[INPUT ROWS]
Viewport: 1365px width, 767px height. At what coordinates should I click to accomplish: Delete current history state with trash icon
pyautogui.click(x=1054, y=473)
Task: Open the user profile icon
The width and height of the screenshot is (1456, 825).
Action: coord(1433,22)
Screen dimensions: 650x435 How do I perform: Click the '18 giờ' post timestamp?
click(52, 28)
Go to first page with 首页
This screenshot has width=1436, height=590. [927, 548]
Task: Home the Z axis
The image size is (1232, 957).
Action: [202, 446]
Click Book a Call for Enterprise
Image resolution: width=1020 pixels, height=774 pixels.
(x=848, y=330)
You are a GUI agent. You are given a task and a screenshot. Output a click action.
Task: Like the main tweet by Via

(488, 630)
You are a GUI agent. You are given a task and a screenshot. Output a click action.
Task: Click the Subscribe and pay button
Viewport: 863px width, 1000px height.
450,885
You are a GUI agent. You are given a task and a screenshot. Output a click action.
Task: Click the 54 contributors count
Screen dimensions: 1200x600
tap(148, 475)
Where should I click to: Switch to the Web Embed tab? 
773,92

[TASK OBJECTIVE] Reproduce all of the items above, replacing "Screen dimensions" with "Display size" and leaving everything else as it is.

[OUTPUT]
Viewport: 1365px width, 767px height. At what coordinates should I click to accomplish: Delete current history state with trash icon
pyautogui.click(x=1054, y=473)
Task: Open the user profile icon
The width and height of the screenshot is (1456, 825).
Action: coord(1433,22)
Display size: 650x435 How do I perform: Click the '18 giờ' post timestamp?
click(52, 28)
Go to first page with 首页
This screenshot has width=1436, height=590. [927, 548]
Task: Home the Z axis
The image size is (1232, 957).
Action: [202, 446]
Click Book a Call for Enterprise
Image resolution: width=1020 pixels, height=774 pixels.
(x=848, y=330)
You are a GUI agent. You are given a task and a screenshot. Output a click action.
Task: Like the main tweet by Via

(488, 630)
You are a GUI agent. You are given a task and a screenshot. Output a click action.
Task: Click the Subscribe and pay button
Viewport: 863px width, 1000px height.
450,885
You are a GUI agent. You are given a task and a screenshot. Output a click action.
Task: Click the 54 contributors count
Display size: 1200x600
tap(148, 475)
Where should I click to: Switch to the Web Embed tab? 
773,92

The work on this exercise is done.